Actually I did the calculations for this already in the appendix of my master thesis and it is C_V(potential Energy)/(k_B beta^2)=0.5=
If I had to guess this could reduce the runtime by a factor of ~5.
I will prepare a PR for this.
This would still be a physical test instead of a proper integration test. According to valgrind, the RE methods account for 0.5% of the total runtime. What we really need here is an integration test with a system that converges at the 90'000th iteration of the for
loop. Otherwise the test will time out again in the future when we refactor the energy calculation or cell system.
We also cannot recompile parts of the code with a higher level of optimization for a single test without implementing a new CI framework to cache .gcda files.
I just tested the idea of using a 1D harmonic oscillator to speed up the tests.
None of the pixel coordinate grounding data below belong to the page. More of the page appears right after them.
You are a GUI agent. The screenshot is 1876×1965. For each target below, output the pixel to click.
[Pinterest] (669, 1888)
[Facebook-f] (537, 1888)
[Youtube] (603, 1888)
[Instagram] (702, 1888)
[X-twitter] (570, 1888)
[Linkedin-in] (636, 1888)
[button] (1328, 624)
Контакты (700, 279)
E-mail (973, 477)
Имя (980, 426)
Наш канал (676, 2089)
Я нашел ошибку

Unfortunately, it took the same amount of time to execute the test for a 1D harmonic oscillator or a 3D harmonic oscillator.
Seems like you need to drop the Wang-Landau reaction ensemble if the tests take too long. (The reaction ensemble and the cpH ensemble I would keep though, as this is also used in Peters group).
Do you know why that did not help?
Speculating, and seeing the timings, I would say that it is computationally the same cost because in both cases the potential energy density of states g(E(r)) needs to be computed. Somehow it seems to be computationally the same for the same range of energies, regardless of E being a function of r=x (1D), r=x,y (2D) or r=x,y,z (3D). But intuitively, I would have expected that the computational cost increases with dimensions.